Reproduce the data below line by line, from its first line to the line with "Given: Click the cyan legend color swatch", both included, and nothing past that point.

--- Records provided ---

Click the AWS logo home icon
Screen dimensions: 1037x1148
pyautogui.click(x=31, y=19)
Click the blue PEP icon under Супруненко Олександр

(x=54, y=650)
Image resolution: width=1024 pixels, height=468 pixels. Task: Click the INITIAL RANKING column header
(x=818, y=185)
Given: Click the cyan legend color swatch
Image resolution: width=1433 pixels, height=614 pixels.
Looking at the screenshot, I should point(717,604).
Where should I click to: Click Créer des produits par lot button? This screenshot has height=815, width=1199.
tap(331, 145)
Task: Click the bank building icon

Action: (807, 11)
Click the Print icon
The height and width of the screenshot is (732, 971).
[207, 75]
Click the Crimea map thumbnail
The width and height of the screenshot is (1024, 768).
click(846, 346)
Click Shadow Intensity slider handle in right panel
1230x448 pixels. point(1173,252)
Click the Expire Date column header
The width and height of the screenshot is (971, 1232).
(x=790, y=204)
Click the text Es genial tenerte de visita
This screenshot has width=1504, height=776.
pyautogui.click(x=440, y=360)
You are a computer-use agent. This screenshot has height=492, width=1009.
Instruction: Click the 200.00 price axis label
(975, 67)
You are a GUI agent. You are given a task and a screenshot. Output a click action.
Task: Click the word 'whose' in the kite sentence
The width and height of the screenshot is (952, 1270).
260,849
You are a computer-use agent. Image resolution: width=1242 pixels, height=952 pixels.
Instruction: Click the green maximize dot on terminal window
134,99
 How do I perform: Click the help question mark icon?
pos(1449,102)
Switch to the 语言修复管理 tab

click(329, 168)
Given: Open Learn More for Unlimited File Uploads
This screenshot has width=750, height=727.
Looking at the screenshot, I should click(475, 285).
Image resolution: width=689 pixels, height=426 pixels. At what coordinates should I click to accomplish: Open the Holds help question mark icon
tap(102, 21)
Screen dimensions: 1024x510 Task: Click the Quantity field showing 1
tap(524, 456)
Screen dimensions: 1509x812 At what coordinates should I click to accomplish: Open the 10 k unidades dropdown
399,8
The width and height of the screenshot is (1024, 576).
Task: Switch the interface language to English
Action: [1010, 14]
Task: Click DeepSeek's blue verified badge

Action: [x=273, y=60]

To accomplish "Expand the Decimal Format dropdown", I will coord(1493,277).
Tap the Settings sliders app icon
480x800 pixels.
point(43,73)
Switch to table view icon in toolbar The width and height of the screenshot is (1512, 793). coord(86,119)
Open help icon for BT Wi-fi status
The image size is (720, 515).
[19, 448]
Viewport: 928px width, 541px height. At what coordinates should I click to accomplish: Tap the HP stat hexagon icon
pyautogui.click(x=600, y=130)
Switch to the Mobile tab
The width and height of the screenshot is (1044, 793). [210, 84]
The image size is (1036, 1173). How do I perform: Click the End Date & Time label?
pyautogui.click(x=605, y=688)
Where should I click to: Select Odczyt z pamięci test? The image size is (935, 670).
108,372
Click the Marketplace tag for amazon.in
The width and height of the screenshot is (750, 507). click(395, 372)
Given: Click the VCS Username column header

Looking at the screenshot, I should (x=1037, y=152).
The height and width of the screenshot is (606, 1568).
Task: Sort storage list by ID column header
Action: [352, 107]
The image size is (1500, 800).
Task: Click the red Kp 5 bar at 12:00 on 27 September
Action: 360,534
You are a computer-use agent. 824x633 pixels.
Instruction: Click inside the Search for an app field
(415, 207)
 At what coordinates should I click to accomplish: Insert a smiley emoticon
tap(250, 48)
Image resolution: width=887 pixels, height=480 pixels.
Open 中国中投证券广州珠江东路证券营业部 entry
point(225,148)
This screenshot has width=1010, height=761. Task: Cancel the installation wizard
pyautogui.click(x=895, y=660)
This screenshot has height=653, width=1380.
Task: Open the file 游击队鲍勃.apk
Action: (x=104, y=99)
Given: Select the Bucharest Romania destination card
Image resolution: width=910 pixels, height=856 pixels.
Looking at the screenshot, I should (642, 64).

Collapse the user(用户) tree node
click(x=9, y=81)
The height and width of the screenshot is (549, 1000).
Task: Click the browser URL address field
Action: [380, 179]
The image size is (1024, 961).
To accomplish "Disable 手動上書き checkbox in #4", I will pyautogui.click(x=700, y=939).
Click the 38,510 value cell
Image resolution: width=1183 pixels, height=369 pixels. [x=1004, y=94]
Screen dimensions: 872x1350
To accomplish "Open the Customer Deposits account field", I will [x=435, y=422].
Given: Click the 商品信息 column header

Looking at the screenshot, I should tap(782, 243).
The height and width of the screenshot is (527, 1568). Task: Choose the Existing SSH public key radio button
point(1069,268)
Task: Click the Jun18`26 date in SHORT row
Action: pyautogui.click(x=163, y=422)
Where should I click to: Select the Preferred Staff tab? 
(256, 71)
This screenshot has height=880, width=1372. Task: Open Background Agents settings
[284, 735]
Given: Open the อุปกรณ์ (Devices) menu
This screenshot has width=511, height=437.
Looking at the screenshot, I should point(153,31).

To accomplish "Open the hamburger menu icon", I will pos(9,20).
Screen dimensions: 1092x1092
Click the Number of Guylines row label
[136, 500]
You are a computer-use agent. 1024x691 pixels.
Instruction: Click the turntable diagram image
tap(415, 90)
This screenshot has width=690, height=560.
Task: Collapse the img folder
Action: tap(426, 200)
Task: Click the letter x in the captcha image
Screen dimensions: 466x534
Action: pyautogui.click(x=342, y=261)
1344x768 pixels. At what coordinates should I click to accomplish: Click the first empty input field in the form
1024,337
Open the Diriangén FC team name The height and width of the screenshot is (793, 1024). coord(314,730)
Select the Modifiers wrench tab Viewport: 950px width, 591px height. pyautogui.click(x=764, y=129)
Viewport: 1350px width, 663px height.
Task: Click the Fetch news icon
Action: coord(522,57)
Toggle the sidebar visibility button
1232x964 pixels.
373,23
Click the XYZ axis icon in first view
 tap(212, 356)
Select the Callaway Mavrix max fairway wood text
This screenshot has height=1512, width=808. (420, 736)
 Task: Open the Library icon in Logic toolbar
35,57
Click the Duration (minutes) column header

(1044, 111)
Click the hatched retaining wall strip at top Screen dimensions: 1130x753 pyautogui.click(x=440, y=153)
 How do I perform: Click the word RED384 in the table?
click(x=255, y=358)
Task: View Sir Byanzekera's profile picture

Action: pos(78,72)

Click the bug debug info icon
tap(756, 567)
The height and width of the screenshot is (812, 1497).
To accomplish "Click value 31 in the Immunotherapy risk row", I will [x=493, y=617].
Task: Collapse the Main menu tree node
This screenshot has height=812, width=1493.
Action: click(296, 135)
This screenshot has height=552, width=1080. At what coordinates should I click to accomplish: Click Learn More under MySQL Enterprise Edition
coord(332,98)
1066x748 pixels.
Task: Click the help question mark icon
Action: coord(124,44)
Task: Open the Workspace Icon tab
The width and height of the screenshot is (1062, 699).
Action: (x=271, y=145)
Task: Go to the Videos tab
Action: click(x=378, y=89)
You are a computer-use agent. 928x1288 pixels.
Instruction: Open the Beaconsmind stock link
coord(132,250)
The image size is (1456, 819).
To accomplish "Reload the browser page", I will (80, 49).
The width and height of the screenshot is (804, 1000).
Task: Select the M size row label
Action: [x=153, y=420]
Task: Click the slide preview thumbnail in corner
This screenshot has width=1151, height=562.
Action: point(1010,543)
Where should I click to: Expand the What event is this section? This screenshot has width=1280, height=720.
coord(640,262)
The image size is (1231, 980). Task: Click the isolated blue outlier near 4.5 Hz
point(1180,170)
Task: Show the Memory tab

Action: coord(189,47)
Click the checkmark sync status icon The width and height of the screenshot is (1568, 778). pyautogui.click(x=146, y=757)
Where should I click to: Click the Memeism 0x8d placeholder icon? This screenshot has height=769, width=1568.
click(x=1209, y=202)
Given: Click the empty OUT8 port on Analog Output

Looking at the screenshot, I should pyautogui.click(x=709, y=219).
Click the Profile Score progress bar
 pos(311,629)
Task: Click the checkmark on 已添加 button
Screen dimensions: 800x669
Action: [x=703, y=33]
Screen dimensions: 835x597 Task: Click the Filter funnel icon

---

_Solution_.
Click the AWS logo home icon
Screen dimensions: 1037x1148
pyautogui.click(x=31, y=19)
Click the blue PEP icon under Супруненко Олександр

(x=54, y=650)
Image resolution: width=1024 pixels, height=468 pixels. Task: Click the INITIAL RANKING column header
(x=818, y=185)
Given: Click the cyan legend color swatch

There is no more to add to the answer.